While Kenny Chesney is another favorite, the band Alabama trumps all. “I grew up with them; my parents had the jackets and everything. They were roadies for the band,” he explains.
“I grew up on this music mainly because of my dad. My mom was more of a rock ’n’ roll person, so I think she just put up with it,” Michael laughs. “But I wish I had picked up my dad’s musical skills. I tried the trumpet — they took that away so fast! Then a pair of drum sticks … you can just imagine.”
All of this happened many years ago, before Michael moved to Seattle. He was born in Minnesota in 1976; he’s now 38 years old. His family moved to New York when he was 1. “Growing up, we didn’t have much,” he said. Both of my parents worked. We lived in a two-bedroom apartment. My sister and I each had a room, but my parents slept in the living room.”

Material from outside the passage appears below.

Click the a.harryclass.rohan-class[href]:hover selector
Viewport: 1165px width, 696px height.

“School was OK, when I went. I guess if you got straight A’s, it would be cool. In New York, I did construction and cabinetry work, but when I turned 21, I left. I surfed around to different states. I went back to Minnesota as I still had family there, same with North Dakota.” Arkansas and California also made the list.

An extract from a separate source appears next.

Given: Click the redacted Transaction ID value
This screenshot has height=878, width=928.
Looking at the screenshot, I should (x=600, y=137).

While in Minnesota, he joined a carnival troupe setting up rides. However, “The guy running it didn’t like to pay his employees much, so I left them. Funnily enough, another carnival show came into town, and the owner asked me if I knew how to set up the Tilt-A-Whirl. It’s the most difficult thing to do — to set the track correctly, to align the bull plates, put the inner pieces in. He told me if I could set it up for that night, he would hire me and give me a bonus. I knew I could do it. All he could say in the end was ‘Wow, oh my God,’ when I got it done.”
He has vivid memories of being in California on his way to Seattle when he saw the big earthquake of 2001 on the news. “I was shocked, like, ‘I’m going there?’ Now, I always say I’m leaving Seattle, and I always end up coming back. It’s my home now, and where I know the most people.”

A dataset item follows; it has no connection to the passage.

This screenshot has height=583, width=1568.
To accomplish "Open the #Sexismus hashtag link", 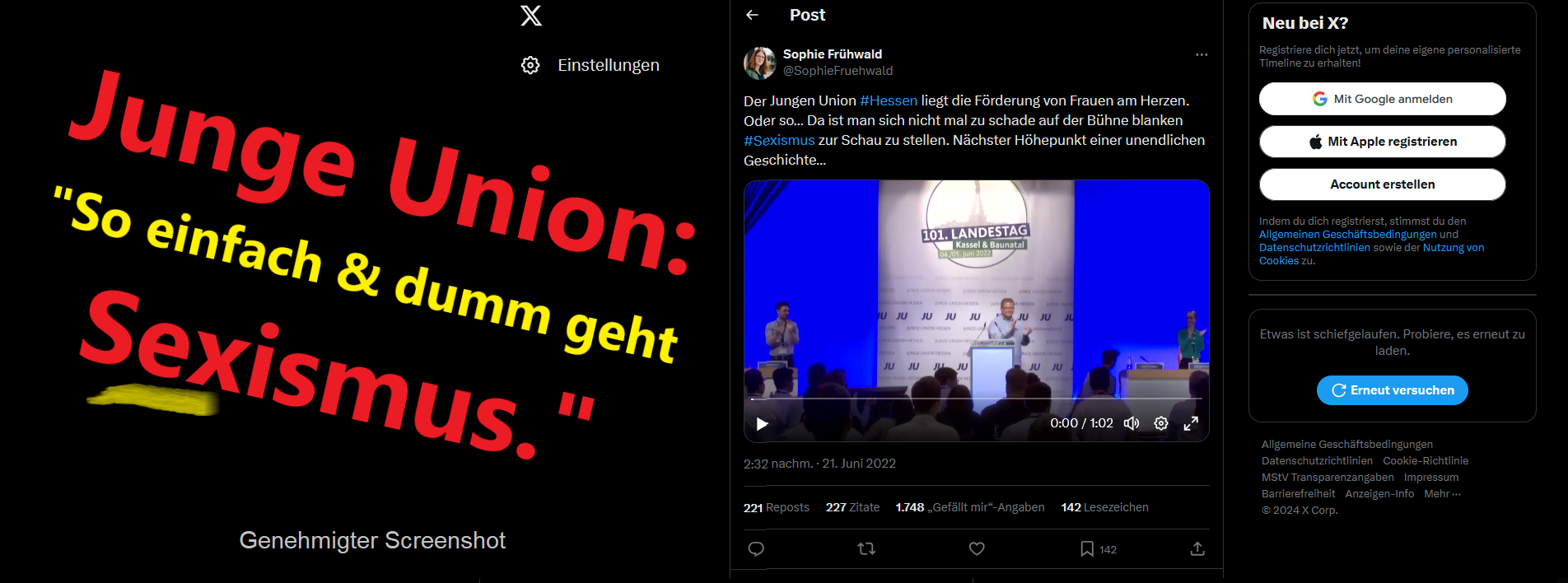I will [x=779, y=141].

Michael’s slew of labor-intensive jobs came to a crashing halt when he injured his back. “The doctor told me I have a small gap in my spine. After that, stuff started going downhill — no job and everything. I stayed in tent cities; I slowly got my life organized.”
He has a good relationship with his dad, but hasn’t seen him for 17 years. They stay in touch, though, and now there’s been talk of a road trip out to Seattle. “I was kind of shocked, and I don’t know when it’ll happen … [maybe] around my birthday, July 24, the same birthday as my mom’s. She had to spend her birthday giving birth to me!”
Michael has a daughter of his own, Sammantha, who was a big part of his life. Unfortunately, he hasn’t seen her since 2009 due to issues with her mother and Sammantha’s adoption. He’s quick to specify: “Her name’s spelled with two M’s, I didn’t pick it. I have so many pictures of her.”
He tried selling Real Change many years ago, when the papers were $1. He didn’t sell more than one or two times. That changed when he became friends with a longtime Real Change vendor who told him to try again. “Now I’m doing better at it, with his help sometimes. I mean, I don’t get recognized that much when I’m out there. I just don’t. Sometimes I stand there for two to three hours and can’t sell even one paper.”
“Doing Real Change though, is better than holding a sign. If it wasn’t for Real Change, I don’t know what I’d be doing right now. It’s helped me become more people-oriented.” Michael likes to sell at Sixth and Olive, sometimes moving up a block to Seventh. He’s there all the time, in the early morning until 6 p.m. He’d love to see you there.